River regulation by dams and weirs and floodplain earthworks has fragmented hydrological and ecological processes (Nilsson et al. 2005), often severing or restricting connectivity to rivers and wetlands (Lemly et al. 2000; Kingsford et al. 2006). Consequently, recovery of flow regimes has become a key strategy for conservation, partly recovered by increasing environmental flows (Arthington et al. 2006). At their minimum, environmental flows are defined as water remaining in rivers after extraction for human use (e.g. Mediterranean rivers, Hermoso and Clavero 2011); however, there is increasing understanding that most current environmental flows inadequately sustain downstream ecosystems in highly regulated river basins (Aldous et al. 2011; Kingsford et al. 2011a). Legal recognition of environmental flows remains an important first step, albeit not universally recognised (Hermoso and Clavero 2011).

Environmental flows need to be established in all regulated rivers and increased considerably to meet legislated conservation obligations (Table 1). For example, the Murray–Darling Basin Authority (MDBA) estimated that full ecological sustainability of the Murray–Darling Basin rivers would require increased annual environmental flows of an average of 7600 GL; however, MDBA recommended 3000–4000 GL because of the likely socioeconomic impact (MDBA 2010). Given the limited water for environmental flows available in many rivers, environmental flows will need to focus on key ecosystems and processes (Table 1). Sophisticated modelling tools, applicable at large spatial and long temporal scales, will be critical for decision-making, linking hydrology to ecology and socioeconomic indicators (Table 1). Such modelling is often constrained by relatively poor fine-scale climate-prediction models, with few river basins having adequate numerical models (Aldous et al. 2011).

^^^^

◆ **WHAT YOU NEED TO DO**
**a.** Rewrite the paragraph of the passage on environmental flows that begins "Environmental flows need to be established" as a bulleted list that keeps its main facts.
**b.** List each work cited in the paragraph of the passage on environmental flows that begins "River regulation by dams", naming each one only once.
The listing below is separate material and unrelated to the passage on environmental flows.

◆ **DATASET CONTENT**
^^^^

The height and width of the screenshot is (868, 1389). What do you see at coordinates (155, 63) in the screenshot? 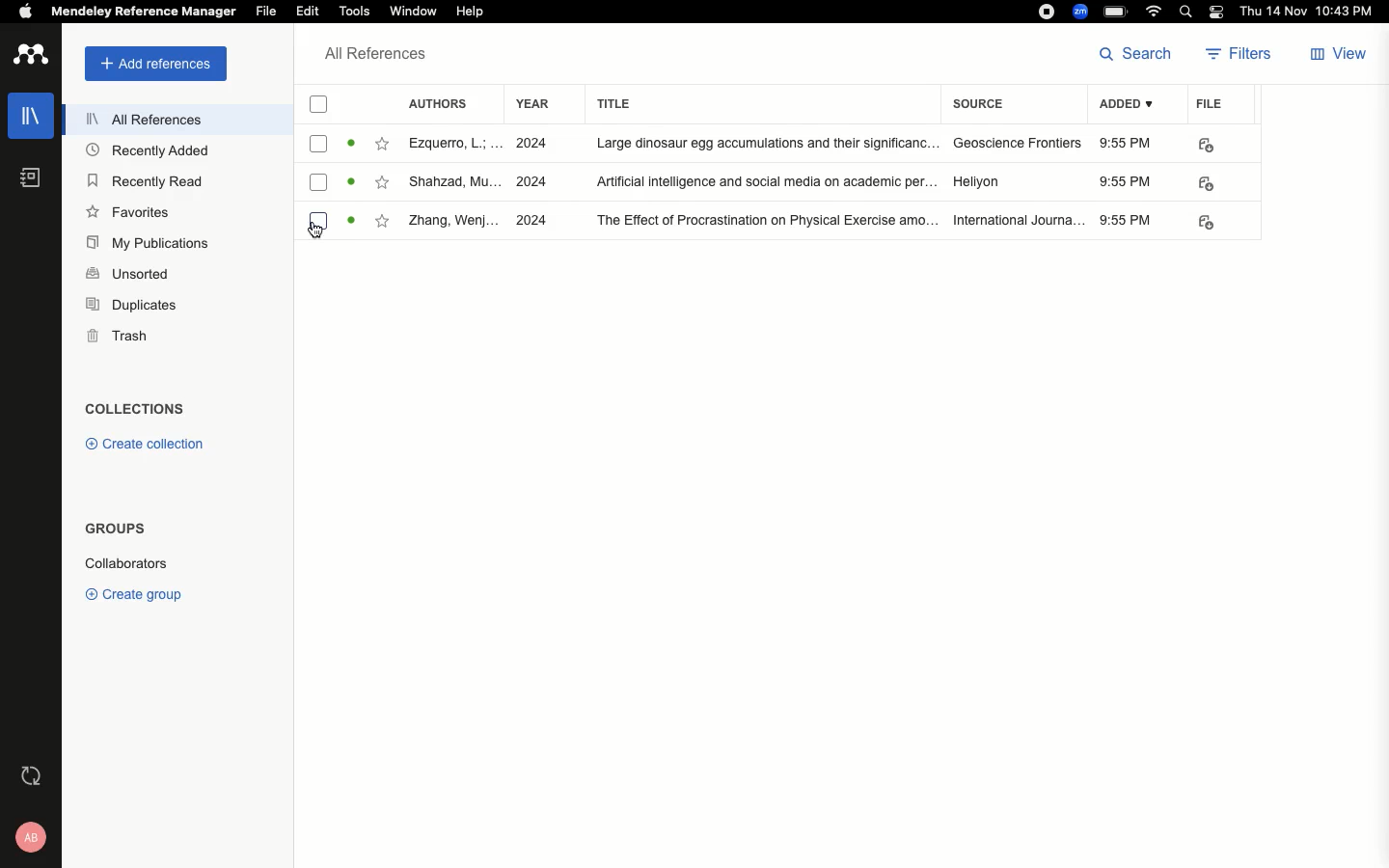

^^^^

◆ **TASK-BY-TASK RESULTS**
**a.**
- Environmental flows must be established in all regulated rivers and substantially increased to meet legislated conservation obligations.
- The Murray–Darling Basin Authority (MDBA) estimated that full ecological sustainability of the Murray–Darling Basin rivers would require an average increase of 7600 GL in annual environmental flows, but it recommended 3000–4000 GL because of the likely socioeconomic impact.
- Because little water is available for environmental flows in many rivers, these flows will need to focus on key ecosystems and processes.
- Sophisticated modelling tools that work at large spatial and long temporal scales, and that link hydrology to ecology and socioeconomic indicators, will be critical for decision-making.
- Such modelling is often limited by relatively poor fine-scale climate-prediction models, and few river basins have adequate numerical models.

**b.**
- Nilsson et al. 2005
- Lemly et al. 2000
- Kingsford et al. 2006
- Arthington et al. 2006
- Hermoso and Clavero 2011
- Aldous et al. 2011
- Kingsford et al. 2011a